In Japan, relations between the state and journalists are formally maintained through a network of reporters’ clubs, or kisha kurabu. There is a reporters’ club for each ministry, each local government, each political party, each industry association. Membership in the clubs is generally limited to reporters at major media companies. Typically, only members are allowed to attend the press conferences, and only members have access to the organizations’ officials. In return for endowing reporters with this privileged status, the officials take it for granted that their organizations will get favorable coverage. And very often they do.
 
Another problem is that the media in Japan is not regulated by an independent agency. For example, it is the government itself — specifically the Ministry of Internal Affairs and Communications — that grants licenses to TV stations, and these are up for renewal regularly. Consequently, TV stations are under constant supervision and fear losing their right to operate if they challenge the government. Given Japan’s parliamentary system, this means that the ruling political parties themselves have a large influence over broadcasting.

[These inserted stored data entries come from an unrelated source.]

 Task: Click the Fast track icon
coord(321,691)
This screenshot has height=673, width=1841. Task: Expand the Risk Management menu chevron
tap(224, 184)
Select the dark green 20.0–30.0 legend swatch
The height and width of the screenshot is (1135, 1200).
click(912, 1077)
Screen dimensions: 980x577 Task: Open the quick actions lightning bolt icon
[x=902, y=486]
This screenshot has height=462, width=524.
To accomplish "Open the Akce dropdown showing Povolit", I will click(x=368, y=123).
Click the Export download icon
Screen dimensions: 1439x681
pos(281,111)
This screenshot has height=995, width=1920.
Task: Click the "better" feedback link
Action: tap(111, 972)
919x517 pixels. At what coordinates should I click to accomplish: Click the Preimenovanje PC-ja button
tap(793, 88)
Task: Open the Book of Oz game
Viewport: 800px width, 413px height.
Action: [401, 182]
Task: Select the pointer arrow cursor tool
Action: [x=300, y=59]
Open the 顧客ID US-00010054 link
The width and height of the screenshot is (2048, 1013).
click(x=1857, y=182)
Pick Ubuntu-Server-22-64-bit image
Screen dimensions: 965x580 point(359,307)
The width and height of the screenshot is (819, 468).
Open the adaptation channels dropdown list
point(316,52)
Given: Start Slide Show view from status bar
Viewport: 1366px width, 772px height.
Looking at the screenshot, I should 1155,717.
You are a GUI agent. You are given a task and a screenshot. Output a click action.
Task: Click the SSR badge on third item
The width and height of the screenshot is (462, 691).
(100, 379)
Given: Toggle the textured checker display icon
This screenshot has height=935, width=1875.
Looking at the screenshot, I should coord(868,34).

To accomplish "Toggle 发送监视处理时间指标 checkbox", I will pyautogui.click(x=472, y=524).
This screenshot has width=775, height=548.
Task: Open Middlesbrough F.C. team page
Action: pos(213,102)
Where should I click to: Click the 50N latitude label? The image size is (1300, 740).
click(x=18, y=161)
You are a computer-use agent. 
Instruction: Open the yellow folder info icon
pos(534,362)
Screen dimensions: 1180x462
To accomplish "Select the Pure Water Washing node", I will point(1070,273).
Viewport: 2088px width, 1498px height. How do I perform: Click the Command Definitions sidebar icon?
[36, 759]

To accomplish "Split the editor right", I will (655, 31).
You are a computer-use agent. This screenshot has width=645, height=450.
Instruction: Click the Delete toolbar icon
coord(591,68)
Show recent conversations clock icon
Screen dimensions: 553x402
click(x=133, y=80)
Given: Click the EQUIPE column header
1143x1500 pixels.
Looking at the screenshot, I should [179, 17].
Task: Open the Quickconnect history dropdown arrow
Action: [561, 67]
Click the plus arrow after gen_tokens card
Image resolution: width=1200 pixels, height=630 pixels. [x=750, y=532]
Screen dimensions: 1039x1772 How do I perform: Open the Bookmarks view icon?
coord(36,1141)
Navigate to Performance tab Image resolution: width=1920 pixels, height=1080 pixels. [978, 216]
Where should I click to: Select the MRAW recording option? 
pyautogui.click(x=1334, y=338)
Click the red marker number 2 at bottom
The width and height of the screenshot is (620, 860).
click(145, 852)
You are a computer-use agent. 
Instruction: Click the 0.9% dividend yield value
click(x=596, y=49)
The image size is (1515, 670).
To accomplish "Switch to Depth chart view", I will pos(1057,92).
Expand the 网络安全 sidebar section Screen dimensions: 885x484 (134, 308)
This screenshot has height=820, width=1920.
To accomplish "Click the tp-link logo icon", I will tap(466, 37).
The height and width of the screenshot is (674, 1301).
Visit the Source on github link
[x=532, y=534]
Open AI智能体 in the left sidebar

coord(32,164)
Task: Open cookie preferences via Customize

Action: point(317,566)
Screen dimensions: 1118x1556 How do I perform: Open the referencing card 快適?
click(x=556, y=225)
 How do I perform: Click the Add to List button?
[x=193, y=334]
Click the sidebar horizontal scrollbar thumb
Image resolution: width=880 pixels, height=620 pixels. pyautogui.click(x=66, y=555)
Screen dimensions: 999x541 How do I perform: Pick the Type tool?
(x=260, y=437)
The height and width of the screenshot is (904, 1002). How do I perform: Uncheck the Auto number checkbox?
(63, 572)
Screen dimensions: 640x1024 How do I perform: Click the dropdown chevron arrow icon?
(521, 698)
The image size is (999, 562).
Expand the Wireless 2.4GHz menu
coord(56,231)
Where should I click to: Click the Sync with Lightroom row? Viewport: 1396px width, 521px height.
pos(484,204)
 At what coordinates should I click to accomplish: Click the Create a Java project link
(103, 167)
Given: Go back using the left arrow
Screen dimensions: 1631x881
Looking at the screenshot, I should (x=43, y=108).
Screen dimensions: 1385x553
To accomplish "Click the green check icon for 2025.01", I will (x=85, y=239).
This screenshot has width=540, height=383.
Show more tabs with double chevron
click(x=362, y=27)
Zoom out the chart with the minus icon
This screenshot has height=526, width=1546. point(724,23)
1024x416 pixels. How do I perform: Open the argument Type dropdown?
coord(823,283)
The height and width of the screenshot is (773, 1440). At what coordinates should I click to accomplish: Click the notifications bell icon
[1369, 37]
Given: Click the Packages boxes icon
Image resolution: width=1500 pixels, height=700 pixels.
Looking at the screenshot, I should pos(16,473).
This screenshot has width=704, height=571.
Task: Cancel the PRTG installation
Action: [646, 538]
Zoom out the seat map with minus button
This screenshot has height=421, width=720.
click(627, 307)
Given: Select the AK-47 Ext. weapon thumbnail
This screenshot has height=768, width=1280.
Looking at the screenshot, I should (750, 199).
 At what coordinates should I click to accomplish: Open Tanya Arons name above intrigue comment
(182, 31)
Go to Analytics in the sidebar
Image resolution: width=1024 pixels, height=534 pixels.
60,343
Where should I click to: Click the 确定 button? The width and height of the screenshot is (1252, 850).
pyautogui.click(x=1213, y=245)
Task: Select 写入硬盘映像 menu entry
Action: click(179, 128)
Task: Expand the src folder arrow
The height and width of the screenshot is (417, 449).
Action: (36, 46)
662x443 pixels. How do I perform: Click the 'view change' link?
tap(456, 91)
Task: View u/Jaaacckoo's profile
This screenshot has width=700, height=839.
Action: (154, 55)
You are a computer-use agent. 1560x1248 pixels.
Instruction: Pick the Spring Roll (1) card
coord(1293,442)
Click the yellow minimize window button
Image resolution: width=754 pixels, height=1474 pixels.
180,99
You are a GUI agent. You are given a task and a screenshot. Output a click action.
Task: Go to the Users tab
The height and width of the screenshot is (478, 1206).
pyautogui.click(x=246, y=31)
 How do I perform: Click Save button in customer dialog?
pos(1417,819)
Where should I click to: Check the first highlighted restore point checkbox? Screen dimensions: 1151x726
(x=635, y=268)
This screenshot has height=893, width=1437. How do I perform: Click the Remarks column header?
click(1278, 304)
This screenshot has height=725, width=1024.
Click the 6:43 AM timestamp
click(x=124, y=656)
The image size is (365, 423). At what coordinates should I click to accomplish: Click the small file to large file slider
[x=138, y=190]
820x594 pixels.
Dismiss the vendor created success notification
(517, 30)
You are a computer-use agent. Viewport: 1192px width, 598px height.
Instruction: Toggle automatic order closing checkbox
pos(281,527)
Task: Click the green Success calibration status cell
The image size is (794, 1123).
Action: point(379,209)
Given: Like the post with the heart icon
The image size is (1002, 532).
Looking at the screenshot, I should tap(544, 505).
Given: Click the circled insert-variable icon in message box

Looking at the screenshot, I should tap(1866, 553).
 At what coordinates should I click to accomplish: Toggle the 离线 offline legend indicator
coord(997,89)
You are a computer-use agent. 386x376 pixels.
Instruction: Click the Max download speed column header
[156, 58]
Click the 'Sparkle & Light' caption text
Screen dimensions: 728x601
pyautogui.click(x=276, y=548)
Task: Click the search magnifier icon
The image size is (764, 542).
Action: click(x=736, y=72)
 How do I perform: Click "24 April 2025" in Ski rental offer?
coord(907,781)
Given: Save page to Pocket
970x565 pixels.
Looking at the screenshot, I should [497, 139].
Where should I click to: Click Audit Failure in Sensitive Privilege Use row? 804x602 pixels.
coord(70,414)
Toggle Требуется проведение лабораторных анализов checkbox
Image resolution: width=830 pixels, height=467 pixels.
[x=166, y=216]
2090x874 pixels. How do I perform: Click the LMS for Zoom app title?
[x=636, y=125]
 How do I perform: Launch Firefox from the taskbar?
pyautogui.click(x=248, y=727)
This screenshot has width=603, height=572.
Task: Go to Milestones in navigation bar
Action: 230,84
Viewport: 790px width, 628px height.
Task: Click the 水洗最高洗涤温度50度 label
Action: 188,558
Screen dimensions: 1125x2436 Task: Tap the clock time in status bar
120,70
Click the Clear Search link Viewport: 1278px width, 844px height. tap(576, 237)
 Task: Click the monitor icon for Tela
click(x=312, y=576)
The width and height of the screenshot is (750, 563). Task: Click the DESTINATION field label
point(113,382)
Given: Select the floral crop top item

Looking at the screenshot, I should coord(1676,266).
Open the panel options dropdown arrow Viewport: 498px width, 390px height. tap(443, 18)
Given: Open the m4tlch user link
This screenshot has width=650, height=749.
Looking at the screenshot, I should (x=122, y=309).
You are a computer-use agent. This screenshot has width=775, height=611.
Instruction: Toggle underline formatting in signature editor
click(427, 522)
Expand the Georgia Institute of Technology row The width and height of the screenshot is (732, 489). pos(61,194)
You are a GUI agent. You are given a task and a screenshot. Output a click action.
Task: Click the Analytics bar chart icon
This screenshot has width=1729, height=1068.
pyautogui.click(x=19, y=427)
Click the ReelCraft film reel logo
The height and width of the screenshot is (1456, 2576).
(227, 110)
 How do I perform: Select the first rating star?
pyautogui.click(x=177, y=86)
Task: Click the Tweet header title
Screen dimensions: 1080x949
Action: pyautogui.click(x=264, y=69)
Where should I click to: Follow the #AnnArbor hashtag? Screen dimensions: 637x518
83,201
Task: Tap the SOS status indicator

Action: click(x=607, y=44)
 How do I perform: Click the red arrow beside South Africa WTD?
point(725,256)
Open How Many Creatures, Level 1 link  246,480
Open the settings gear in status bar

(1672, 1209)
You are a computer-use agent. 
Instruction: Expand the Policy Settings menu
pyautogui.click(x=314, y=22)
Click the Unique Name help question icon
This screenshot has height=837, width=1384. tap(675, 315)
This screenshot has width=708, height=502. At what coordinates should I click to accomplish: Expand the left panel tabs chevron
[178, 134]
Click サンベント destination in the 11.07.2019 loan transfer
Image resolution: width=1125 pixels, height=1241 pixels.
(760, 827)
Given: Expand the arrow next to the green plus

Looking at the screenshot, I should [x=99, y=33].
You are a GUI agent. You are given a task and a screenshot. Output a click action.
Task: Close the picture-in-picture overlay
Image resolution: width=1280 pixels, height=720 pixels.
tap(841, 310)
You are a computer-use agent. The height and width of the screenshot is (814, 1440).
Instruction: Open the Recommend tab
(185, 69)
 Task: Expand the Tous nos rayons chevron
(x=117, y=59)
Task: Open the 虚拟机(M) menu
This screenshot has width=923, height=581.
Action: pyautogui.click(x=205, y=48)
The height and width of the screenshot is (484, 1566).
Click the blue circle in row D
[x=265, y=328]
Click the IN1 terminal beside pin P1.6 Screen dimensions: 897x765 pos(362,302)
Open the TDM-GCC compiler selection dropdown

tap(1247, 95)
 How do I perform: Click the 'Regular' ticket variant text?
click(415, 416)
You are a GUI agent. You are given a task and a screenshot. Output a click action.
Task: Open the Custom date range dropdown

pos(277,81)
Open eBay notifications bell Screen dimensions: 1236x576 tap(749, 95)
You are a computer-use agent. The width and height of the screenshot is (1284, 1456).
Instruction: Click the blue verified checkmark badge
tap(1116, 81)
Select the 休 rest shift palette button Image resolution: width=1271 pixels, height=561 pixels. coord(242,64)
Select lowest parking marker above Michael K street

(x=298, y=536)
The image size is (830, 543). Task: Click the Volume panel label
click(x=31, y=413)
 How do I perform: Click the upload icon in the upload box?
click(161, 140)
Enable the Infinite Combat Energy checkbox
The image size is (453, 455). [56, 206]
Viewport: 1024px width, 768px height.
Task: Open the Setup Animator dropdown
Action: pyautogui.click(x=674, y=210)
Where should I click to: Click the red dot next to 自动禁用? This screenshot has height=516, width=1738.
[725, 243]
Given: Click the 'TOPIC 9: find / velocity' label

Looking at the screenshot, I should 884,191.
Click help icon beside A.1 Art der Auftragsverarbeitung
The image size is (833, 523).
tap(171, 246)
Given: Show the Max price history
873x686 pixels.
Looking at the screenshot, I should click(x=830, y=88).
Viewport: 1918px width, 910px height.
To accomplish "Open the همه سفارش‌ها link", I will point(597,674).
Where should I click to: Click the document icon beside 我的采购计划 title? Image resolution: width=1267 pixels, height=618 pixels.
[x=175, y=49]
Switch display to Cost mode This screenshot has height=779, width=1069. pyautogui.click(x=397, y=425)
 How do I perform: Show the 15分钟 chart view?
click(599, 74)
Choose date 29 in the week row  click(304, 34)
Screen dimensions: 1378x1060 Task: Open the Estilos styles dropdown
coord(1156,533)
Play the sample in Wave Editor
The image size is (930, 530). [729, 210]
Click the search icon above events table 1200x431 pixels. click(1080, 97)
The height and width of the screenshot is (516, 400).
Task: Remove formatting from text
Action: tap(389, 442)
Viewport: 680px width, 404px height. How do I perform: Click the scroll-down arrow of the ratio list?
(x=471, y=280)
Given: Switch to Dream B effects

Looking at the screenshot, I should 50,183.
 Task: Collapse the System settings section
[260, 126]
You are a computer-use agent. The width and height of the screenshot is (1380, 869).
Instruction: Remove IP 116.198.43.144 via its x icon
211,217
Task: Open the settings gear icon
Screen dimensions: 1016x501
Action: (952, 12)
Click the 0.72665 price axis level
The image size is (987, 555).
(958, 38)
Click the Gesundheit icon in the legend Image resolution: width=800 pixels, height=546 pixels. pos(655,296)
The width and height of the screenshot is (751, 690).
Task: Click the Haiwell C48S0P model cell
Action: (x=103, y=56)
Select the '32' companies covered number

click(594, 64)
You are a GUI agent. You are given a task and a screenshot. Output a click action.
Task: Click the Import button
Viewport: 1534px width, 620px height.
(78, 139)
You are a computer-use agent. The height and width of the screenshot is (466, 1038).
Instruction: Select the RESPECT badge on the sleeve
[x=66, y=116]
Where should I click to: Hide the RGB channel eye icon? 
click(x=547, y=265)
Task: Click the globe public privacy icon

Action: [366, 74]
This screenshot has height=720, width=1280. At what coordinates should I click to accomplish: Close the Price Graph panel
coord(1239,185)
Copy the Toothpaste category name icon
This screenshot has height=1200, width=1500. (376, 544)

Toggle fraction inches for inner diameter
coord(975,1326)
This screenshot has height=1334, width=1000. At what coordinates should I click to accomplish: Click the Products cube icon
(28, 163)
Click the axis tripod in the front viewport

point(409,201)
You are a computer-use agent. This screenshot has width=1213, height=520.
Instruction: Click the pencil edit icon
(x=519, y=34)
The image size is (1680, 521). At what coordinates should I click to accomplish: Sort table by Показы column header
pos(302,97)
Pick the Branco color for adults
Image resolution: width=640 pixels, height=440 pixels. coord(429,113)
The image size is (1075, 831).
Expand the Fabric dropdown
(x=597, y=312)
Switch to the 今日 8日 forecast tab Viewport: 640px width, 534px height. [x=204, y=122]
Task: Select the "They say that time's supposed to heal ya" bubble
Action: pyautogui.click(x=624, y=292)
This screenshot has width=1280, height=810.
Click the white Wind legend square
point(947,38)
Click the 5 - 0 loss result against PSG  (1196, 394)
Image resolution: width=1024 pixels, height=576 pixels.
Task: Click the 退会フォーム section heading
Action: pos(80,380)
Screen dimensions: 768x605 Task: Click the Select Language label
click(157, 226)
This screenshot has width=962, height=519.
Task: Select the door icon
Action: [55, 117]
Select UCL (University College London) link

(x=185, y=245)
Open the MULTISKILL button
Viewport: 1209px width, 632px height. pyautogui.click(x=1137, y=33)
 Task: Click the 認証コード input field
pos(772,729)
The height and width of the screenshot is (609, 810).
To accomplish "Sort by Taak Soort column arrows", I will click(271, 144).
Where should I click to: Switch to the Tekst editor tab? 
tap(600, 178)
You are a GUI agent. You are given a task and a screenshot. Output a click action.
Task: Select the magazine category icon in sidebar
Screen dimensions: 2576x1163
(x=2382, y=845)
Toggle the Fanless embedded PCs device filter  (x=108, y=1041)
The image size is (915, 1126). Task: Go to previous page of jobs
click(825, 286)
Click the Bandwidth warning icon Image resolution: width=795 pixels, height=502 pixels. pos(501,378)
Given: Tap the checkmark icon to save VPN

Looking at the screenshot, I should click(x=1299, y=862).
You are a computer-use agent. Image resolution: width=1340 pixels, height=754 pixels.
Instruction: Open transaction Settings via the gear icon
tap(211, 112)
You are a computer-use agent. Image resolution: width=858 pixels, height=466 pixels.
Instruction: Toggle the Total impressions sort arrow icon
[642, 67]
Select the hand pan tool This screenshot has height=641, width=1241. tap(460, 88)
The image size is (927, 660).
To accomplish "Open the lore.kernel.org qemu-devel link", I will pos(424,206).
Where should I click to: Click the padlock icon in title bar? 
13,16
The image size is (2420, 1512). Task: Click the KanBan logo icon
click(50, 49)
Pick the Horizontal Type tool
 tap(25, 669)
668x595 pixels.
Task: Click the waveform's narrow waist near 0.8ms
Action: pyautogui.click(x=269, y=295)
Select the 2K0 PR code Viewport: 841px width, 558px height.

What’s more, there is virtually no separation of management and the newsroom at major media companies. A company’s chairman or president will often micromanage news coverage, or even the behavior of individual reporters. Few of them dare to challenge such intrusions because of the Japanese employment system: Historically, a job at a leading media company has meant security and a very high salary until retirement. Many journalists, recognizing that their bosses are obedient to the government and themselves eager to protect their own careers, hesitate to be critical of the government. Company loyalty trumps the professional ethics of independent journalism.
 
This system hardly is new. It has been in place since before World War II, and an independent agency regulating the media that was established by the Allied forces during the occupation was abolished in 1952 by Japanese conservatives. But recently the government has applied pressure on the media to an unprecedented extent. Under the Abe administration, the top executives of major media companies go out for fine meals or to play golf with the prime minister and high-ranking government officials. And they are unabashed about making this known to the public.
 
Last November, soon before the general election, the L.D.P. sent so-called request letters to major TV stations, enjoining them to ensure that their coverage would “not be one-sided” and with instructions on how to select topics to cover and commentators to interview. The party wrote to one station to complain that one of its programs had suggested Mr. Abe’s economic policies benefited only wealthy people — a view shared by many Japanese, according to opinion polls.
How can the media act as a government watchdog under such conditions?
 
The Abe administration’s treatment of journalists is worthy of an authoritarian state, not the liberal democracy Japan is supposed to be.